→ **Task details**
In the data below, which lines hold "agent"? Copy every one.

→ **Source data**
--- START ---

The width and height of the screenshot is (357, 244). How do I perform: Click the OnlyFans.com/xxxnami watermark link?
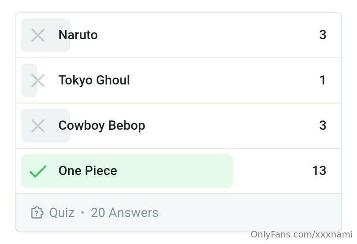pyautogui.click(x=302, y=234)
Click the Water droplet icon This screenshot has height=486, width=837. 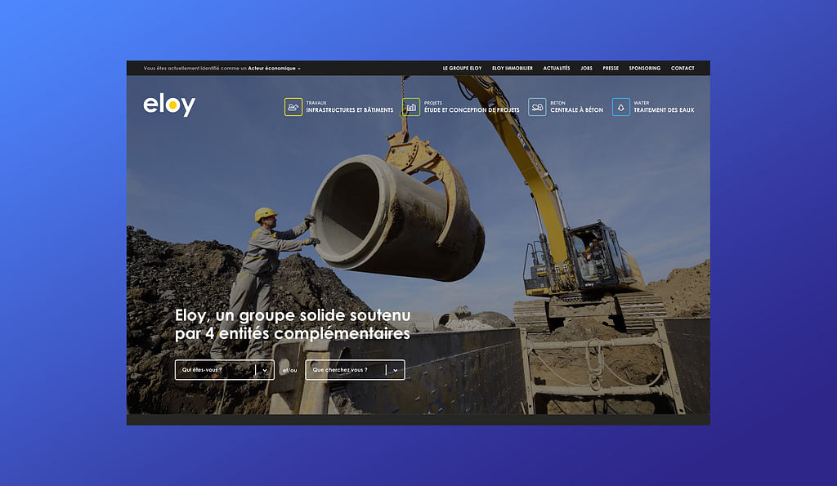pyautogui.click(x=621, y=107)
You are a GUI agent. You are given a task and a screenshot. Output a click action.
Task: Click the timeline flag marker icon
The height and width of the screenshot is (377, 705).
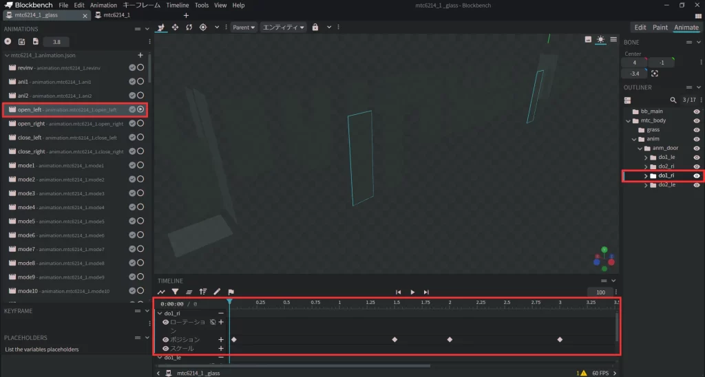pyautogui.click(x=231, y=292)
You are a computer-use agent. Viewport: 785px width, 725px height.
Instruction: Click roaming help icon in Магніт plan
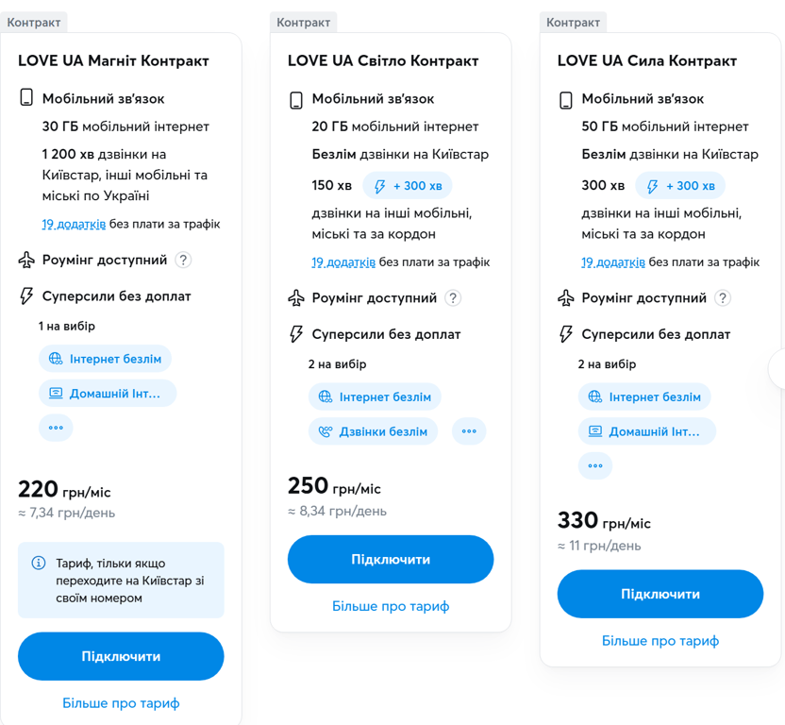pyautogui.click(x=184, y=260)
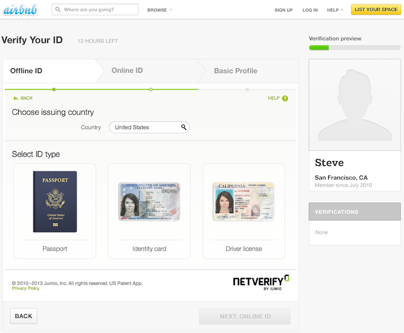The width and height of the screenshot is (404, 333).
Task: Select the Driver license image
Action: (243, 201)
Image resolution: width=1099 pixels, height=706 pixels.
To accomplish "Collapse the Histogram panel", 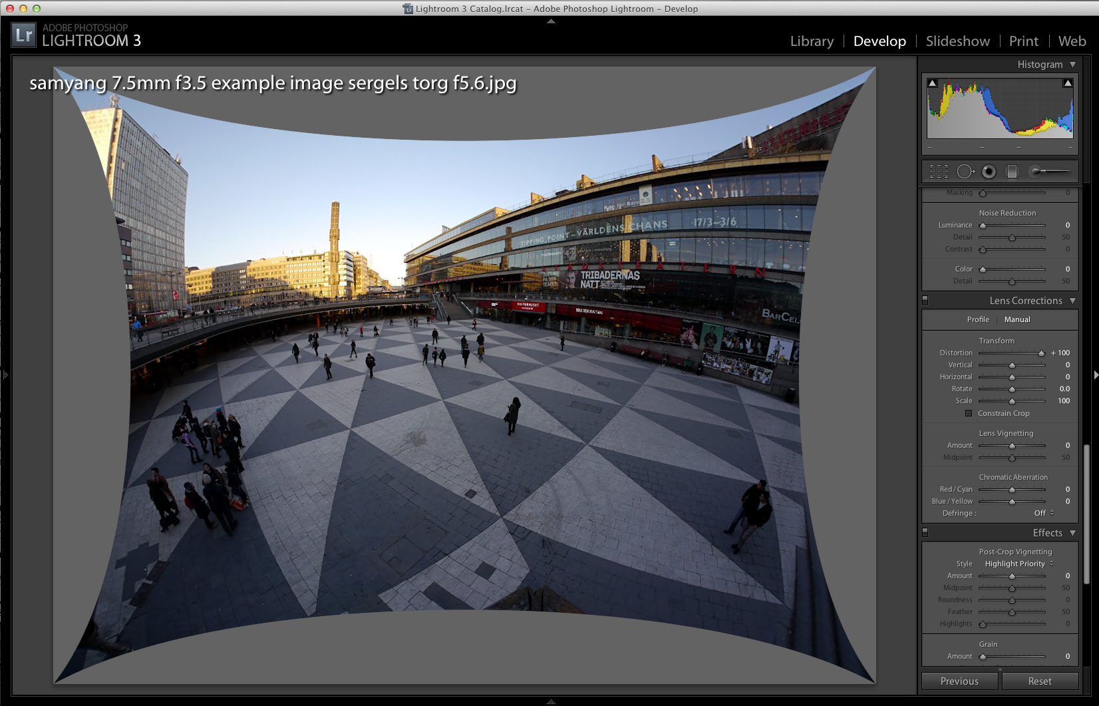I will (x=1072, y=65).
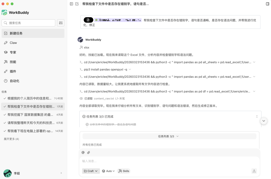Click the filter settings icon beside search
This screenshot has width=271, height=179.
(61, 23)
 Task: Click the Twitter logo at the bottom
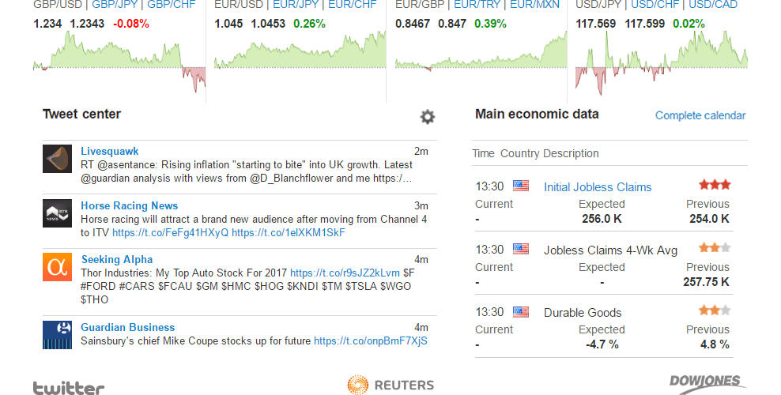click(x=69, y=388)
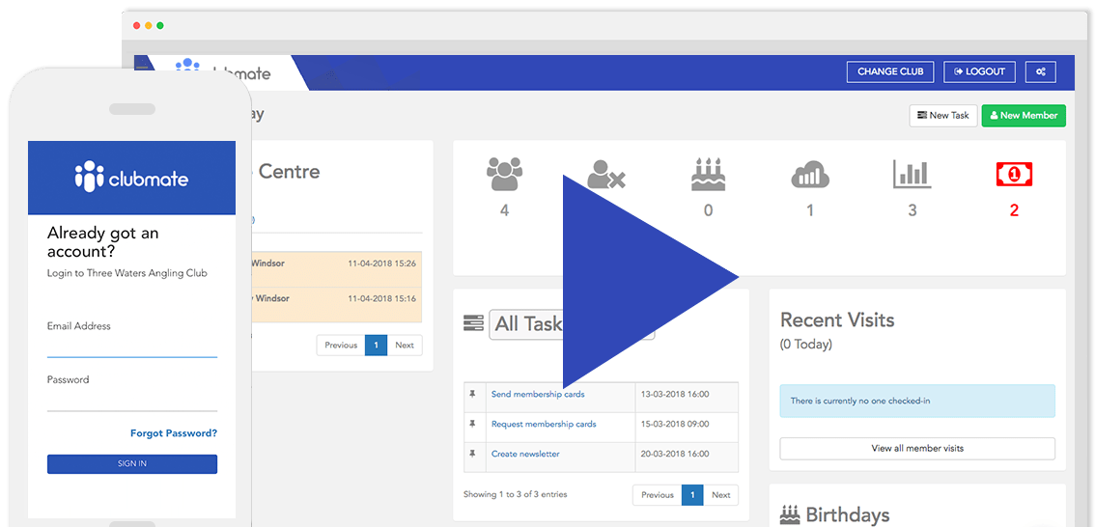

--- END ---

→ **Answer box**
You are a GUI agent. You are given a task and a screenshot. Output a click action.
You are a computer-use agent. Viewport: 785px width, 725px height.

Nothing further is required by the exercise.